There is one regular channel for GNU Smalltalk users: #gnu-smalltalk on Freenode (irc.freenode.net). This guide is also for ##smalltalk, the general Smalltalk discussion channel.

I have written this guide for ##smalltalk in the spirit of #lisp's. Following the advice here is the easiest way to get help from ##smalltalk or #gnu-smalltalk.

First, are you in the right place?

We welcome discussion of all Smalltalk implementations, not just GNU Smalltalk, in ##smalltalk. This guide is hosted on the GNU Smalltalk wiki merely because it's a convenient place.

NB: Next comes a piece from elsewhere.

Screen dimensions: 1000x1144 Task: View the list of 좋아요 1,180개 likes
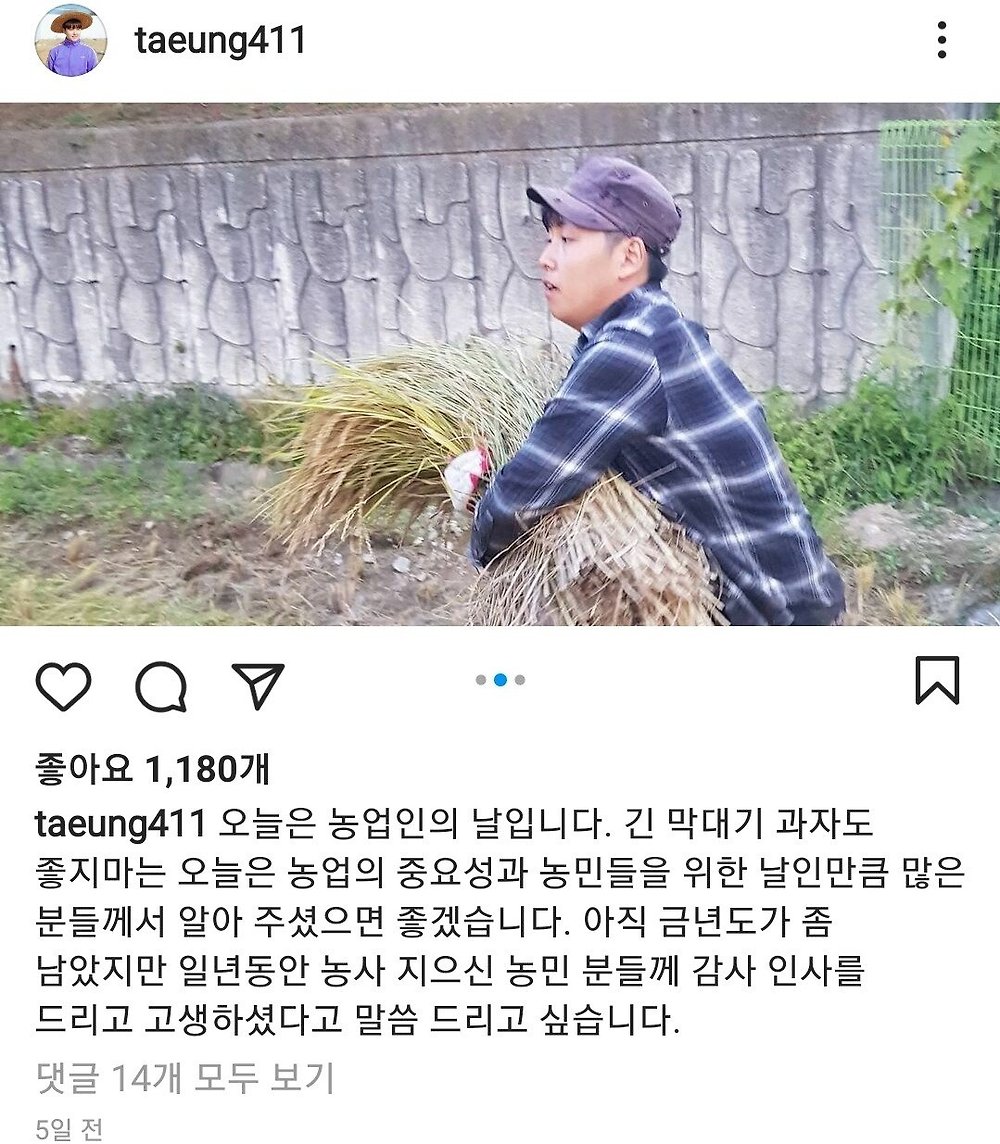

##smalltalk is also the place to ask about starting out with any Smalltalk implementation, discussing portability concerns, and philosophical discussion of Smalltalk.


What's this about a programming language? I'm just looking for casual conversation.

Join #defocus instead.

I want to talk about Squeak

We can talk about the language, but you may want to join #squeak too.

or VisualWorks/Cincom

Join #smalltalk on irc.parcplace.net.

Picking a Smalltalk implementation

Most of us use GNU Smalltalk, or "GST" to regulars. GNU Smalltalk has been quite active for the last several months, so your implementation's package is probably out-of-date. It runs on GNU/Linux, Darwin (i.e. Mac OS X, both PPC and X86), Windows with Cygwin, and should work on *BSD. Check the download site and download an alpha version, which we recommend for all new users.

Little Smalltalk is also free and may be a great way to learn how Smalltalk itself works. If you have Java, you can look at a Java applet and play right in your browser without installing anything.

We might be more interested in Strongtalk one day, but aren't now, because it only worked on Windows last time anyone checked. There's a longer list on Smalltalk.org; most implementations are proprietary though and, as far as I know, we don't play with proprietary Smalltalks, or anyway talk about it elsewhere (see above).

Getting a tutorial

GST comes with a tutorial; it's in doc/gst.info in the distribution. Just run info -f on it or C-u C-h i in Emacs. The tutorial is also online.

In addition, GST's high-quality documentation (base class documentation found in doc/gst-base.info) and source (kernel/ contains all the base classes themselves) is a great way to learn just about everything you might want to know about Smalltalk. When in doubt, see how GST does things.

Stef's Free Online Smalltalk Books is the perennial source of useful books on Smalltalk.